Dein Perry's Tap Dogs is tap... ghetto-style.

Six sweaty Australians with an amazing sense of rhythm compete with each other in a building site setting to see who can tap fastest, loudest and in the most unusual way.

This may well be the only place where you will see four welly-clad men tap dancing in a trough of water. But, believe me, it is one spectacle you don't want to miss.

In fact the dancing in water antics are so boisterous that audience members on the front row were issued with special theme-park style ponchos to wear before the show.

Wearing jeans, T-shirts, lumberjack shirts and workmen's boots, the team behind Tap Dogs would look more at home working in a garage or on a farm than performing in a dance show.

But turning traditional ideas on their head is one of the main points behind this incredibly macho and energetic show.

The thought of being entertained purely by tap for an hour and twenty minutes sounds mind-numbing and mundane. But apart from the occasional, and thankfully fleeting, moments of monotony, the ensemble managed to make the audience gasp, laugh and in some cases even shriek with delight.

In the most impressive part of the show, one of the pocket-size members of thecast was hoisted up by ropes and amazed the audience by tap-dancing on the ceiling.
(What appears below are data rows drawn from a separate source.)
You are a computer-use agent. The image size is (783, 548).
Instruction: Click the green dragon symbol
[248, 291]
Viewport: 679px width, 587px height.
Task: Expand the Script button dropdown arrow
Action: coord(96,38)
Just in case the loud stomping moves weren't masculine enough to convince the men that dancing isn't just for girls, macho accessories including power tools, ladders, scaffolding and cigarettes were thrown in to the mix.

Tilting floors, firemen's poles and a tap routine involving a basketball varied the show just enough to make sure they always held the audience's attention.

The lack of a programme in the theatre meant the dancers from Down Under remained strangely anonymous. Amusing themselves with slapstick violence and even at one point pretending to urinate on each other's feet, the cast seemed to enjoy themselves almost as much as the audience.